*ТЕКСТ ДОКУМЕНТА:*
◇ ◇ ◇ ◇ ◇
Утром следующего дня состоялась просмотровая репетиция. Каково же было удивление актеров, когда они увидели, что на сцену вышел не печальный старец Лука, а молодой, еще крепкий и веселый мужик, с румяным лицом, быстренько пристроил свои вещички в ночлежке, запел что-то бодрое и сейчас же пошел знакомиться с новыми соседями. В нем был большой запас деловитости и практичности. Этот новый Лука так обстоятельно давал советы Пеплу, Насте и прочим, что, казалось, стоит им немного постараться, и все в жизни станет на свои правильные места.
Как ни странно, новый «защитительный» план актера оказался более «разоблачительным», чем прежний: Лука сохранял свою бодрость до самого конца спектакля, не замечая, что все его советы и пожелания ни к чему не приводят и люди вокруг гибнут. Поэтому доброжелательность Луки оборачивалась мнимым, показным доброжелательством при полном равнодушии на деле.
Позднее у Дворжецкого в роли Луки возник иной образ. Из-под лохматых бровей Луки глядят смелые и строгие глаза. Он ловок и легок на ногу, этот странник с сильными плечами и руками, привыкшими к разнообразному труду. В интонациях его речи слышится не только ласковое журчание, но очень часто и гнев, ирония, укоризна. Особенно строгим и воинственным становится он, когда «дно» засасывает молодых – Ваську Пепла и Алешку. Их он хочет спасти прежде всего. Между ним и Сатиным возникает острейший поединок. Лука измерил трудность своей задачи и потому лишен безмятежности. Но зато и поражение его не обескураживает. Он пойдет по земле выполнять свою миссию.
При импровизационной манере Дворжецкого невозможно представить, чтобы он когда-нибудь «устал» от повторения спектакля в пятидесятый или в сотый раз. Если роль наскучит ему от повторения, он просто изменит все приспособления, пойдет на самые неожиданные импровизации, начнет озадачивать партнеров и заставлять их «выкручиваться».
Особая манера репетиционной работы Дворжецкого приводит к тому, что многие сценические образы возникают у него первоначально как бы в чертеже.
Так было с Бекингемом в трагедии Шекспира «Ричард III». На первых спектаклях Бекингем запоминался «великолепием своей наглости». Гордое крупное лицо, нескрываемая оскорбительная усмешка, самоуверенный размах плеч, какая-то выступающая походка привычного солиста.
◇ ◇ ◇ ◇ ◇
*ИСХОДНЫЕ ДАННЫЕ:*
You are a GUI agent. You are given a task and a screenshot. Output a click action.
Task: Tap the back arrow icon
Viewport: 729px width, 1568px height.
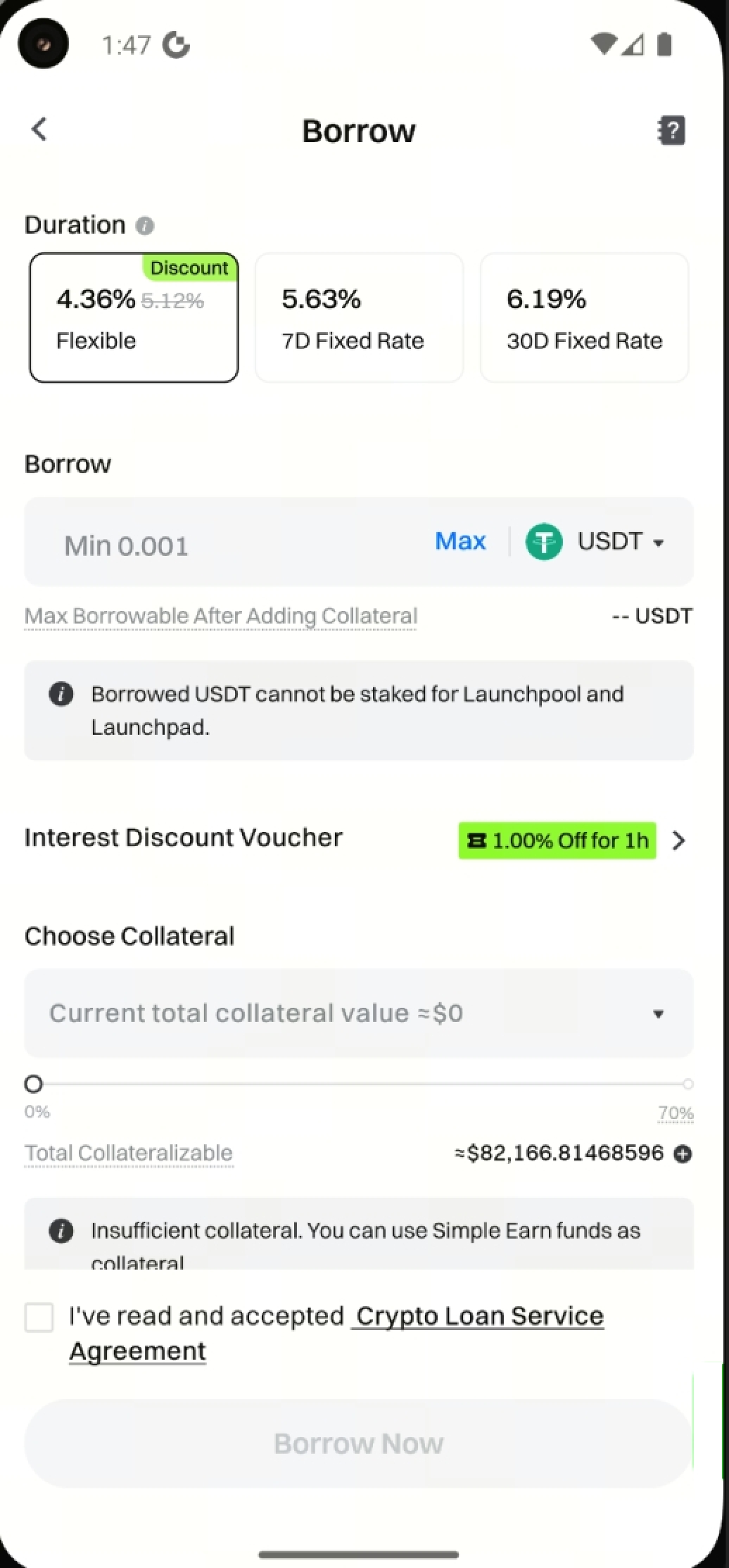pyautogui.click(x=39, y=129)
◇ ◇ ◇ ◇ ◇
*ЗАДАНИЯ:*
#1 Определите, соответствуют ли тексту о Дворжецком утверждения (а), (б) и (в). На каждое ответьте «да» или «нет» и приведите решающие слова текста в виде точной цитаты.
(а) На просмотровой репетиции Лука предстал молодым и веселым мужиком.
(б) В более позднем образе Луки поражение его обескураживает.
(в) Повторение спектакля в сотый раз утомляет Дворжецкого.
#2 Кого, согласно тексту о Дворжецком, Лука хочет спасти прежде всего?
#3 Допишите продолжение текста о Дворжецком, начав сразу после его последнего предложения.
Материалы получены из другого источника.

*ОТВЕТЫ ПО ЗАДАНИЯМ:*
#1
(а) Да: «на сцену вышел не печальный старец Лука, а молодой, еще крепкий и веселый мужик».
(б) Нет: «Но зато и поражение его не обескураживает».
(в) Нет: «невозможно представить, чтобы он когда-нибудь «устал» от повторения спектакля в пятидесятый или в сотый раз».

#2 Ваську Пепла и Алешку.

#3
Он приводил делегацию горожан, просивших Ричарда стать их королем. Но при этом Бекингем не делал ни малейшей попытки придать этому зрелищу благопристойный характер. Наоборот, он грубо и бесцеремонно дирижировал робкой хоровой декламацией горожан, суфлировал и науськивал их, стремился, чтобы все запомнили, что это – инсценировка. Ричарду он хотел показать, что народ – быдло, стадо, а людям – что они вынуждены действовать без энтузиазма. У Бекингема не одна цель, а клубок взаимопереплетенных целей. Во-первых, он хочет сейчас возвести на престол «своего» короля. Во-вторых, король должен знать, чем обязан ему персонально. В-третьих, нужны все улики против короля на будущее, чтобы когда-нибудь самому оказаться у власти. Слишком уж он привык чувствовать себя первым. Было ясно, что этот ловкий политический делец в конце концов должен погибнуть именно оттого, что видит себя на шахматной доске королем, а всех остальных – пешками.
Позднее, посмотрев пятидесятый спектакль «Ричард III», я заметил, как от многочисленных «мелочей» выросла у Дворжецкого роль. Все по существу оставалось тем же самым, но теперь бросалось в глаза, как привычно чувствует себя Бекингем во дворце еще задолго до воцарения Ричарда, какой он здесь «свой». Все, кого он завтра предаст, сегодня еще чувствуют себя его ближайшими друзьями, и все они думают, что могут на него положиться в трудную минуту. Характер этой показной дружбы Бекингема с каждым различен, окрашен в особый «цвет». Одному он доверительно протягивает руки, другого вежливо слушает, внимательно склонив голову. На премьере этого еще не было, замысел постепенно обретал полноту и богатство жизненных оттенков.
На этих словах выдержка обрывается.